The idea for this future ultimate fun device had it origins in hard work… the hard work of coal moving in Pennsylvania in the 1820’s. It seems that the owners of the Mauch Chunk Railway in Eastern Pennsylvania needed to move a train loaded with coal, mules and other such cargo from the top of Mount Pisgah down to a canal. So they laid this track down the mountain on a fairly gentle downgrade, loaded up the cars, brought the coal down with the cars moving by the force of gravity and then hauled the cars back up for another load. Eventually a return track was laid and the cars were switched over to that for the return trip up the mountain, and the system was dubbed the “Switchback”. However when coal production moved elsewhere, the tracks fell into disuse. So the tracks were turned into a tourist attraction giving scenic rides of the countryside in the 1870’s
And Turned Into a Thrill Ride!!
Of course the success of this new attraction brought investors anxious to capitalize on the profit making potential of this idea. A patent in 1878 to Brooklynite Richard Knudsen used a similar system of tracks and switching, but Knudsen never built his design. Enter LaMarcus Adna Thompson (below). This man was
evidently a fairly stern fellow, a moralist and it has been said that he was also a Sunday school teacher although there is no written record to that effect. But he apparently looked upon amusement parks as sinful places in need of redemption. And he based his design for wholesome entertainment on Knudsen’s of two sets of parallel tracks. Visitors would climb to the top of a tower and board a car that then moved down six hundred feet (at 6 mph) over an undulating track. At the far end the car would be “switched back” to another track and returned to the tower.

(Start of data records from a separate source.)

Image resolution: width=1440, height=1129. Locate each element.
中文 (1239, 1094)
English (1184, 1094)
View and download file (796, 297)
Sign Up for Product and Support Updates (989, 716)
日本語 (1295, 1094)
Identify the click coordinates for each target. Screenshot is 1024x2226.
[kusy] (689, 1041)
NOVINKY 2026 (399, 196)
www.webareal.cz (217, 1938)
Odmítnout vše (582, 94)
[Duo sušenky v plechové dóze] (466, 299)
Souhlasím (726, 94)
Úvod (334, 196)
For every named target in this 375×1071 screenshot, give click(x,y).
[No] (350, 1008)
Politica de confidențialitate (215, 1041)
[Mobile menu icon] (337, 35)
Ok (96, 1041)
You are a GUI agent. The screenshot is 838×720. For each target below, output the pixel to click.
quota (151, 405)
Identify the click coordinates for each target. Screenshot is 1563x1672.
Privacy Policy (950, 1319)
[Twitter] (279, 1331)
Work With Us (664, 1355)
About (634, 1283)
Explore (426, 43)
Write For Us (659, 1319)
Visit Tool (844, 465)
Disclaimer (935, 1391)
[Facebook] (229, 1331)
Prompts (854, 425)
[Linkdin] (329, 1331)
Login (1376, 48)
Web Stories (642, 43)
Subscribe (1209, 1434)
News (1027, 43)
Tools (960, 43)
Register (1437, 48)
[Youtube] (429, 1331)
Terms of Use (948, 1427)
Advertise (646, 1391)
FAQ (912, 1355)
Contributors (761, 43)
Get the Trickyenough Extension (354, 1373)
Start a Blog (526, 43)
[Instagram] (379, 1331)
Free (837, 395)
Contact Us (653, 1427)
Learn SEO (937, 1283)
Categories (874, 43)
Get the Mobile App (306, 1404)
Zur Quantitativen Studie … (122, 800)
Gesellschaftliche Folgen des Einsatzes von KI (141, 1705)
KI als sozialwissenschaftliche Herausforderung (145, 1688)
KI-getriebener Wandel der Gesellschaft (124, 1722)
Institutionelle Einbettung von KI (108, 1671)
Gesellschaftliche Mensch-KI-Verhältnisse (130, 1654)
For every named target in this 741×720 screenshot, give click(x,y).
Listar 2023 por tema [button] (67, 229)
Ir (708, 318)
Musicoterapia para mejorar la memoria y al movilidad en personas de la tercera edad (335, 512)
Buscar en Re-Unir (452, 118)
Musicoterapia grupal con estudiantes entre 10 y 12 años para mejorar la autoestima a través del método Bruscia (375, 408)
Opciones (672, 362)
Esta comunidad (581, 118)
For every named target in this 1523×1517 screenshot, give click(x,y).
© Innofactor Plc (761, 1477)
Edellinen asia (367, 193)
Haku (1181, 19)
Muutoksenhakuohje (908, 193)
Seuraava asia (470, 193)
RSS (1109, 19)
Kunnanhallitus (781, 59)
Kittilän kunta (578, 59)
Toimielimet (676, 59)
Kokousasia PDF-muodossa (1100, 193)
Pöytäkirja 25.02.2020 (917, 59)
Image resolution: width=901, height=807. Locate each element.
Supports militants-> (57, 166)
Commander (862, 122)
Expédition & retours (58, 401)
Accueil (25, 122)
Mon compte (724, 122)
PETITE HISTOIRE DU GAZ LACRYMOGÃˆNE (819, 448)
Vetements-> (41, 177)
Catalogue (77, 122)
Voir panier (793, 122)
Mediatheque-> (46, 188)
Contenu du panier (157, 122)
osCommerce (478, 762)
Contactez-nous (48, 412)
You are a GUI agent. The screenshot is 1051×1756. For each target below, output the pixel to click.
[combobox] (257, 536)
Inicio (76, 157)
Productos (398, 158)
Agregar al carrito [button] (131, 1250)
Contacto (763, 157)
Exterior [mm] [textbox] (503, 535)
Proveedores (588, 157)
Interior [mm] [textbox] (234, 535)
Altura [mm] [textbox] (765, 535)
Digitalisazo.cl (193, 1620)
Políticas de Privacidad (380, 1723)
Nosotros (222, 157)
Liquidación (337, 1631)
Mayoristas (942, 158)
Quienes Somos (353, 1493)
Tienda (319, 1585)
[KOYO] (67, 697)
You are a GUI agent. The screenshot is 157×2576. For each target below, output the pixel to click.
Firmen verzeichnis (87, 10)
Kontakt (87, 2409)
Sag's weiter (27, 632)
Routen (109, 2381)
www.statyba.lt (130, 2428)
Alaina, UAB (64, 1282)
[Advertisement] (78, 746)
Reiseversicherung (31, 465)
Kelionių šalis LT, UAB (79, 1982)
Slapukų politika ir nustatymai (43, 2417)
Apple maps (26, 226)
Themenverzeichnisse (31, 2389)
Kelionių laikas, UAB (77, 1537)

These cars, traveling at that six miles per hour, provided great scenic of the Coney Island beach and boardwalk. At a rate of 5 cents a ride Thompson was able to recoup his original investment of $1,600 in some three weeks. Thompson’s ride, the “Gravity Pleasure Switchback Railway” was quickly out-paced by competitors, but continued to make improvements on his design, adding more scenic elements to future incarnations. But because of the ride that he premiered on this date in 1884 he was known the “Father of Gravity” ever after.